Description of problem: If etcd is terminated during the defrag operation, the db.tmp file that it creates can be orphaned. If this happens, the next defragmentation operation that occurs will open the orphaned db.tmp instead of creating an empty db.tmp file, and starting with a fresh slate, as it should. Once the defragmentation operation opens db.tmp , it traverses all key-values in the main db file and writes them to db.tmp. Any key-values already in the db.tmp file that are not overwritten by this copy remain in it, corrupting the boltdb keyspace. When the defragmentation operation completes successfully, db.tmp replaces db via file move and the main db file is now corrupt. Version-Release number of selected component (if applicable): How reproducible: Steps to Reproduce: 1. 2. 3. Actual results: Expected results: etcd state is not corrupted by defrag. Additional info:
*** Bug 1822832 has been marked as a duplicate of this bug. ***
Fixed upstream in v3.3.19 (commit b0a4038).
This is not 4.5.0 blocker, moving to target 4.6.0 and we backport to 4.4.0.
Execute regression test have not hit issues.

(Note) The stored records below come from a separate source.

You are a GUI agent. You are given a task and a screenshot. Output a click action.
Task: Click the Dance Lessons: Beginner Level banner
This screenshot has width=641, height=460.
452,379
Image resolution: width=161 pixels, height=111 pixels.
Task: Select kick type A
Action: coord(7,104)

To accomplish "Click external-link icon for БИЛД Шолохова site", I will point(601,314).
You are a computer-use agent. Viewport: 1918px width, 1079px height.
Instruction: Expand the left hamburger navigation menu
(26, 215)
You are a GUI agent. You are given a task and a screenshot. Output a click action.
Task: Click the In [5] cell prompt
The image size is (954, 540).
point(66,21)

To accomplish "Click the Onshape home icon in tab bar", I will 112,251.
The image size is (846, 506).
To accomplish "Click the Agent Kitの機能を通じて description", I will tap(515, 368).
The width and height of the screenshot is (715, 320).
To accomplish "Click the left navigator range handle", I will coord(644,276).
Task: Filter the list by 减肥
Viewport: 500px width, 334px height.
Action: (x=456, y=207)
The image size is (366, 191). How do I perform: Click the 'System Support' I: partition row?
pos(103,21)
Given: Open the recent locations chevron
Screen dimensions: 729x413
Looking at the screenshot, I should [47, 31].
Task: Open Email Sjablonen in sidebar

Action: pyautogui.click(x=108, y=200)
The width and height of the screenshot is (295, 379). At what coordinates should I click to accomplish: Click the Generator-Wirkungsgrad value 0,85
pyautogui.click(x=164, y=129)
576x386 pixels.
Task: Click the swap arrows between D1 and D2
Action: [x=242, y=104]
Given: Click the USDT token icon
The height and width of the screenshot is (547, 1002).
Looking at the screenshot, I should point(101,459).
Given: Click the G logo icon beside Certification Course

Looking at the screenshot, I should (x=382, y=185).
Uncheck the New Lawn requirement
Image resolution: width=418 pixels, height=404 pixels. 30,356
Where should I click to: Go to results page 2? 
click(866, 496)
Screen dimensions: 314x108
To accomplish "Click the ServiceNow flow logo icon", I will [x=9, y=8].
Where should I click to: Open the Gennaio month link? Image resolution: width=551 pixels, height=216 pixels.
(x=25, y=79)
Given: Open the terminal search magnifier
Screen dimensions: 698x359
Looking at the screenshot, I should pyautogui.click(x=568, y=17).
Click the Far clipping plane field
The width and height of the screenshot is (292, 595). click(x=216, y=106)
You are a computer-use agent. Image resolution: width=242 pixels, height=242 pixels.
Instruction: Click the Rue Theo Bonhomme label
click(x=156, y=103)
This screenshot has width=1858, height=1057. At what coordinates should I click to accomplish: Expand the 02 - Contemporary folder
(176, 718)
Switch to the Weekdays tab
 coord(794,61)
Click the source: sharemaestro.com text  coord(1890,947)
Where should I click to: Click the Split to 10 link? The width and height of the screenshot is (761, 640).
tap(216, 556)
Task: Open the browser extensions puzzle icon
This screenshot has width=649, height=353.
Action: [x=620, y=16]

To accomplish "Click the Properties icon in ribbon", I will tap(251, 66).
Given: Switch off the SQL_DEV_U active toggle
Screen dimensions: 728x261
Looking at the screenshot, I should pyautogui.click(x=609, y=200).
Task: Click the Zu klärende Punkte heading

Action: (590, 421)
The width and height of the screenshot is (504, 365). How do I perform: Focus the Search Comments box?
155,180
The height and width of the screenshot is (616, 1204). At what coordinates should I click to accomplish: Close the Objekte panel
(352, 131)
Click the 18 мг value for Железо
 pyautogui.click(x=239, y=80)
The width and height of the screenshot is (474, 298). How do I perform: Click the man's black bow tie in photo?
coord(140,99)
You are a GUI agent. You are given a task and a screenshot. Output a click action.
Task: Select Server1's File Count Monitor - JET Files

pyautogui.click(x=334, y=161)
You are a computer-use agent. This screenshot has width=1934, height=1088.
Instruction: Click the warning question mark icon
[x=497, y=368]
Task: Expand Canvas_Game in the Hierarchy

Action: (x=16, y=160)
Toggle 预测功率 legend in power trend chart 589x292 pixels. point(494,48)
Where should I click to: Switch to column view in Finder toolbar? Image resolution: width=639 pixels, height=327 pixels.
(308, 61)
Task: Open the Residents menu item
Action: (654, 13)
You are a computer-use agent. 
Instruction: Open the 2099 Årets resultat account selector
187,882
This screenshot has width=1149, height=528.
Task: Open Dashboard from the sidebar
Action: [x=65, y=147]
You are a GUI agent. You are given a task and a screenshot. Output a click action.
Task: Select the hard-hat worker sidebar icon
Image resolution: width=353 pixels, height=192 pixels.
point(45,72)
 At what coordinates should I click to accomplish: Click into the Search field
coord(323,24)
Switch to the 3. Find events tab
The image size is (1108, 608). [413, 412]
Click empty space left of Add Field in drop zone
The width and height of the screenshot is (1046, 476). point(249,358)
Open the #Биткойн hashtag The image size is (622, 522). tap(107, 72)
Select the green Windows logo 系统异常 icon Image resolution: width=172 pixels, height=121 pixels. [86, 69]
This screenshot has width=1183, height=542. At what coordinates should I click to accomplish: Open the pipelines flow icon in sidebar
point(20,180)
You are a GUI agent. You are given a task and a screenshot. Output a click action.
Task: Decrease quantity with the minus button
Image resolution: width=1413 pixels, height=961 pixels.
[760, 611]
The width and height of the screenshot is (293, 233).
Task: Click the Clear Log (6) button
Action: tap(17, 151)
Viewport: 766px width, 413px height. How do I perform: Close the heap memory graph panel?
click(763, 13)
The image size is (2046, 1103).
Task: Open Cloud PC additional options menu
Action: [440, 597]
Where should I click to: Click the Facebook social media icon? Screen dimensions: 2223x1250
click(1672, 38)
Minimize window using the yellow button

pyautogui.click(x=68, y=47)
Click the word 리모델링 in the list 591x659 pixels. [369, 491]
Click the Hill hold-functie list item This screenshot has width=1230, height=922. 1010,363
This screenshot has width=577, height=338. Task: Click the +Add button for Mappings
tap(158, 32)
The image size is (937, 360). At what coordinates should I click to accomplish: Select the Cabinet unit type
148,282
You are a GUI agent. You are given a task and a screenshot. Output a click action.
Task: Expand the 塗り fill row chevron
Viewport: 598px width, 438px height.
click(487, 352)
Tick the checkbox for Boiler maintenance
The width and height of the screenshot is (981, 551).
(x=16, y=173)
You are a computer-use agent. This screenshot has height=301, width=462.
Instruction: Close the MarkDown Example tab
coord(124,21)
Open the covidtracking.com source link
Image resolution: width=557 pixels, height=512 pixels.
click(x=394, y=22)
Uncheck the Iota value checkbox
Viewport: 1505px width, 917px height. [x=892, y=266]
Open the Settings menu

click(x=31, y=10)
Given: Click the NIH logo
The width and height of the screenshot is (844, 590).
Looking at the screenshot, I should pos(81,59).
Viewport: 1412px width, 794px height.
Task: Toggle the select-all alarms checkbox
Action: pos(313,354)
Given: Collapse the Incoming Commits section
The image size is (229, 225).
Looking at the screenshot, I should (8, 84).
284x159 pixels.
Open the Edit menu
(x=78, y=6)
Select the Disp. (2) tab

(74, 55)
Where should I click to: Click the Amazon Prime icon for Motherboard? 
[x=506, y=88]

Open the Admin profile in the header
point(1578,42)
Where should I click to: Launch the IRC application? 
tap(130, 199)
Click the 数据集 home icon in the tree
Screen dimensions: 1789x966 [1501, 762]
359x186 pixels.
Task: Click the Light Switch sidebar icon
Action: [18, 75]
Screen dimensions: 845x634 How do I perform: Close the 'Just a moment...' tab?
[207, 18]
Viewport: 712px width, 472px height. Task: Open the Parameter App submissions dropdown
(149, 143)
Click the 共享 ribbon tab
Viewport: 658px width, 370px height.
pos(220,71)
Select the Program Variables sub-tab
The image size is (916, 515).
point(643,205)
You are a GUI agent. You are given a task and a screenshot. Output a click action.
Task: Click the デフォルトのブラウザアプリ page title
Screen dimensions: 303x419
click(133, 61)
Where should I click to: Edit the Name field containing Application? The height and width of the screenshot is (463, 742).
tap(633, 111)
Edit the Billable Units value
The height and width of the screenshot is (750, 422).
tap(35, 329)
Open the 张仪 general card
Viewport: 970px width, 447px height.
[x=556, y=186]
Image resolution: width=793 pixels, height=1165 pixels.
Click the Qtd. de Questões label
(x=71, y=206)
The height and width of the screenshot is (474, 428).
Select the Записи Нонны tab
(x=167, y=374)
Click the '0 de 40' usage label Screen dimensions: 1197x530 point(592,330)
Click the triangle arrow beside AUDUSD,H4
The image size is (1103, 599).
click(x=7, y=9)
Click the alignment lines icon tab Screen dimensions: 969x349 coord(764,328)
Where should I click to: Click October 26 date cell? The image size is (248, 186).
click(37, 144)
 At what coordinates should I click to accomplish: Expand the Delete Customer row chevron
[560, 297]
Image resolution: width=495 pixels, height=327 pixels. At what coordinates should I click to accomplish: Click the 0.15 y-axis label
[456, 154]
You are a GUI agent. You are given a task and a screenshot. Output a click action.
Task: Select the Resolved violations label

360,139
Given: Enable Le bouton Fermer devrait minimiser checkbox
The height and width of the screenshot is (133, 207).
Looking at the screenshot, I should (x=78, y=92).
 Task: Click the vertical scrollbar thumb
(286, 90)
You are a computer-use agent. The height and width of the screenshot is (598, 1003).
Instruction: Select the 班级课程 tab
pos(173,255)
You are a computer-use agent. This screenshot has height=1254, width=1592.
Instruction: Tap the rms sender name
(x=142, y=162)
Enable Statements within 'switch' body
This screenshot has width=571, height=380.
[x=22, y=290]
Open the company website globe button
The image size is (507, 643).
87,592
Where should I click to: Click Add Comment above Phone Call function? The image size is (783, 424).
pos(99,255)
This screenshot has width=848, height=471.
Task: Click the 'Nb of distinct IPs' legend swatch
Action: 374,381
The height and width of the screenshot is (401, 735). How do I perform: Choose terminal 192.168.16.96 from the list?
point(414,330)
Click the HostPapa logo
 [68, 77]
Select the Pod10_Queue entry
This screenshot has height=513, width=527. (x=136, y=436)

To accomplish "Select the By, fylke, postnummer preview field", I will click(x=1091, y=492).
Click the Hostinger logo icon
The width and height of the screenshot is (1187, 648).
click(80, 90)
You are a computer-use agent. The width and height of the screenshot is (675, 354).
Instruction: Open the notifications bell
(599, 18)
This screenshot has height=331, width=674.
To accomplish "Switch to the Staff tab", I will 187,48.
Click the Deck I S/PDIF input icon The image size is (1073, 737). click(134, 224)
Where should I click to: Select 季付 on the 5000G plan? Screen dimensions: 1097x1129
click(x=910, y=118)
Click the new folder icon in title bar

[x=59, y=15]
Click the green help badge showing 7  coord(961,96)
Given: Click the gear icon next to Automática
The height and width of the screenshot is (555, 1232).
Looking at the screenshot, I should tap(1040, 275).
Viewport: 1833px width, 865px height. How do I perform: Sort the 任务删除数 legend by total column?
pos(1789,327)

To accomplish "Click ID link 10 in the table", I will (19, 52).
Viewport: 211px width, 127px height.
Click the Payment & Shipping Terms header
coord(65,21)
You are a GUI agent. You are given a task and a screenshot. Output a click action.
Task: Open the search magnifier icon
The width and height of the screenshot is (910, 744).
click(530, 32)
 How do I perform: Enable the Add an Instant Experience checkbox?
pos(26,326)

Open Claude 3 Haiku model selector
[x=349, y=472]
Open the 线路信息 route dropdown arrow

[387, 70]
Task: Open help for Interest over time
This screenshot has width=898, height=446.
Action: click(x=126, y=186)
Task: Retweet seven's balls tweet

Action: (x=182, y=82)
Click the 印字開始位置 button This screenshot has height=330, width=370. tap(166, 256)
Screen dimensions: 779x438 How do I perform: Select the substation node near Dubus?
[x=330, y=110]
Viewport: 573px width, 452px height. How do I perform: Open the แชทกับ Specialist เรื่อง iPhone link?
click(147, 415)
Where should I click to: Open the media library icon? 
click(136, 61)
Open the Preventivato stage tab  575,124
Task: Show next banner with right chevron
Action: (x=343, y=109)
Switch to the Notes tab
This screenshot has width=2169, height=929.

Since the problem described in this bug report should be resolved in a recent advisory, it has been closed with a resolution of ERRATA. For information on the advisory, and where to find the updated files, follow the link below. If the solution does not work for you, open a new bug report. https://access.redhat.com/errata/RHBA-2020:2913
*** Bug 1815638 has been marked as a duplicate of this bug. ***